The Quta has been reported previously in uncomplicated pregnancies,[13, 14, 16, 17] and in pregnancies complicated by intrauterine growth restriction.[18, 19] Reduced Quta has been found in pregnancies with small for gestational age fetuses,[18, 19] but no correlation was found between Quta and birthweight in uncomplicated pregnancies with appropriate for gestational age fetuses.[14] Quta is not the only determining factor for fetal growth, but when the volume blood flow is reduced below a certain level fetal growth is likely to be affected. The reduced uteroplacental blood flow found in women with a previous caesarean section could contribute to an increased risk of adverse pregnancy outcome, such as low birthweight.

The Uta PI is commonly used as a surrogate for resistance, but it does not always correlate with or reflect Ruta.[20] Therefore, the measurement of volume blood flow and vascular resistance may provide additional information on subtle haemodynamic changes that may be present in pregnancies after a previous caesarean section. We did not find a significant difference in Uta PI values between cases and controls; however, Quta and Ruta differed between the groups. As the MAP was not significantly different between groups, it is plausible that the observed difference in Ruta arises from the difference in volume blood flow. In spite of similar CO and SVR values, the fraction of CO distributed to the uterus was less among pregnant women who had a previous caesarean section, indicating that the blood flow to the scarred uterus is altered.
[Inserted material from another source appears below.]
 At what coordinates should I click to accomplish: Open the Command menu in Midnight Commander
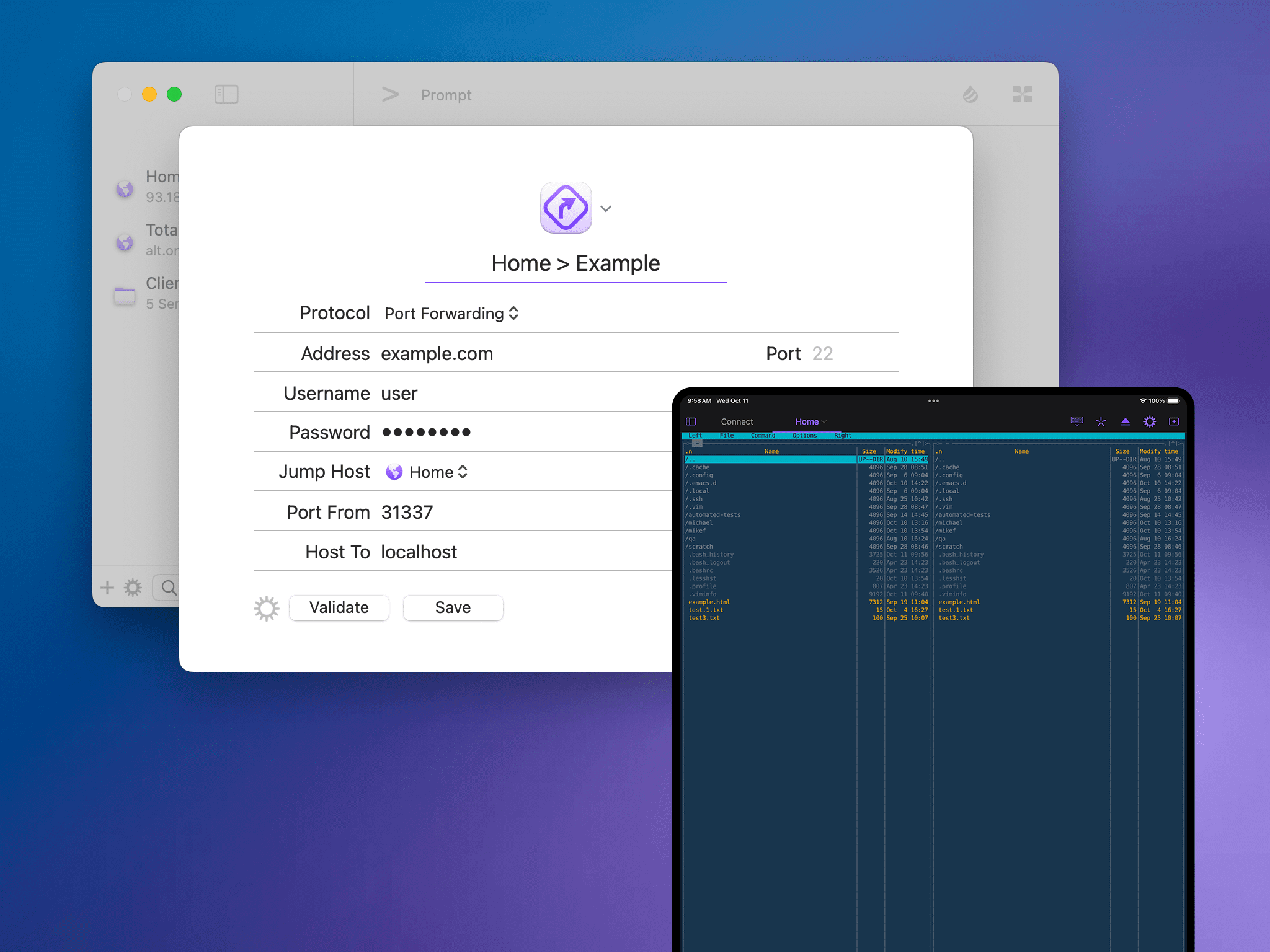coord(763,436)
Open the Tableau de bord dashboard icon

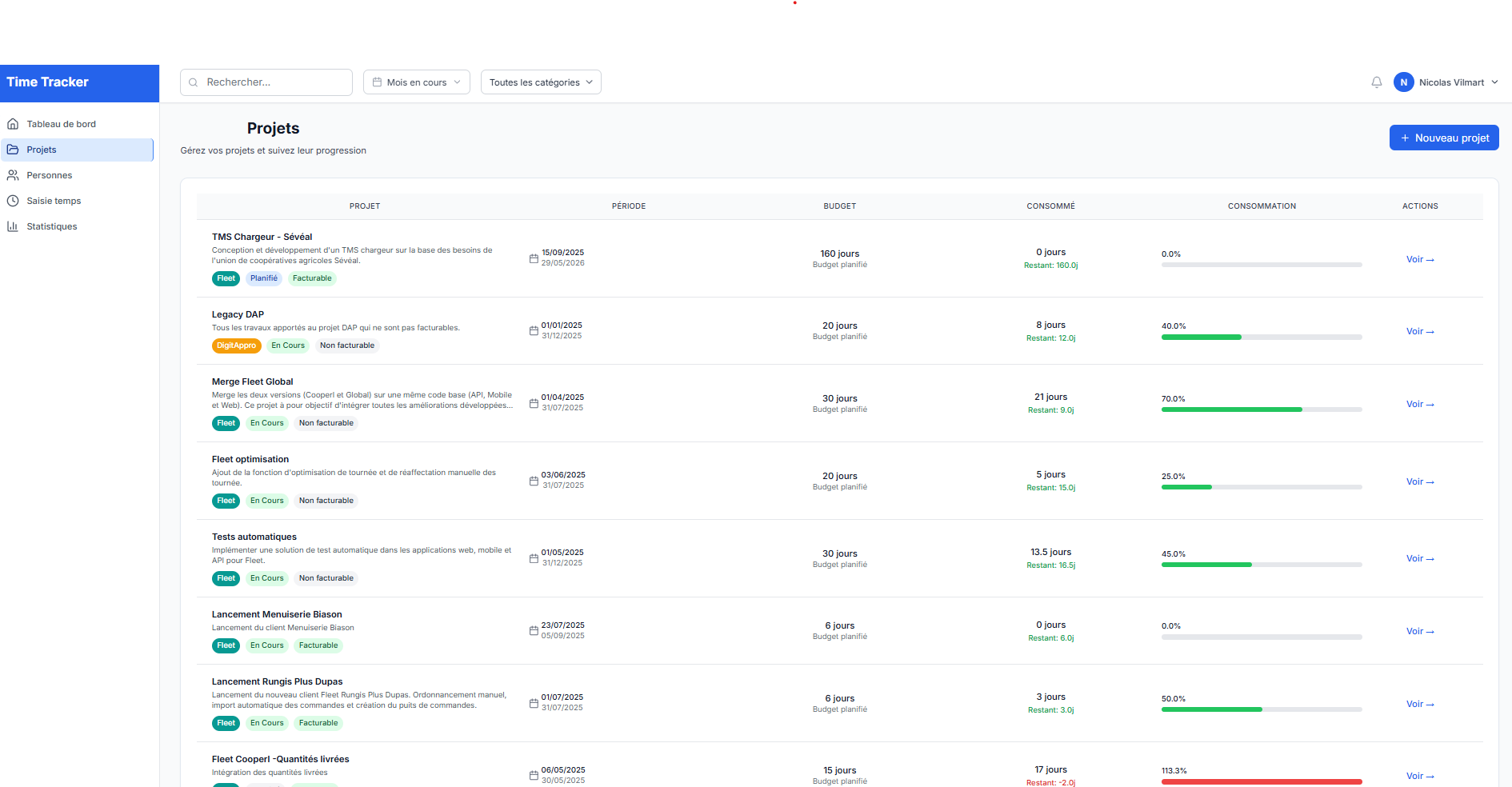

Studies on outcomes of pregnancies following caesarean section compared with pregnancies subsequent to vaginal deliveries are difficult to interpret because of confounding by conditions leading to the first caesarean section. Hemminki et al. and Daltveit et al. found a higher risk of adverse fetal outcomes after the exclusion of women with obstetric problems, indicating that caesarean section in itself is likely to affect subsequent pregnancies.[21, 22] Carlsson Wallin et al. found an increased risk of low Apgar scores and perinatal death in pregnancies after a previous caesarean section, but concluded that pre-existing conditions were the most likely explanation.[23] Smith et al. also found an increased risk of stillbirth in subsequent pregnancies following caesarean section, and this risk persisted after adjustment for obstetric history.[24] As caesarean section increases the risk of placental problems such as placenta praevia and accreta, it is reasonable to hypothesise that caesarean section independently increases the risk of adverse outcomes in subsequent pregnancies. To study the isolated effect of caesarean section, pregnancies following caesarean section for non-medical reasons could be compared with pregnancies following normal vaginal birth, but we are not aware of any such studies. Our study indicates that uteroplacental blood flow is reduced in women with previous caesarean section, but further studies are needed to clarify the pathophysiological mechanisms leading to adverse pregnancy outcomes in women with previous caesarean section.

Conclusion

Uterine artery volume blood flow and the fraction of maternal cardiac output distributed to the uterine arteries are lower, and the uterine vascular resistance is higher, in pregnant women with a scarred uterus, compared with their controls.

Disclosure of interests

None to declare.

Contribution to authorship

KF and CW recruited the participants, collected data, and performed the ultrasound examinations. ÅV performed ICG examinations. GA conceived and designed the study. KF and GA performed statistical analysis, interpreted the results, and wrote the article. All authors approved the final version.

Details of ethics approval

The study was approved by the Regional Committee for Medical Research Ethics in North Norway (ref. no. 5.2005.1386).

Funding

This study was funded by the Regional Health Authority of North Norway.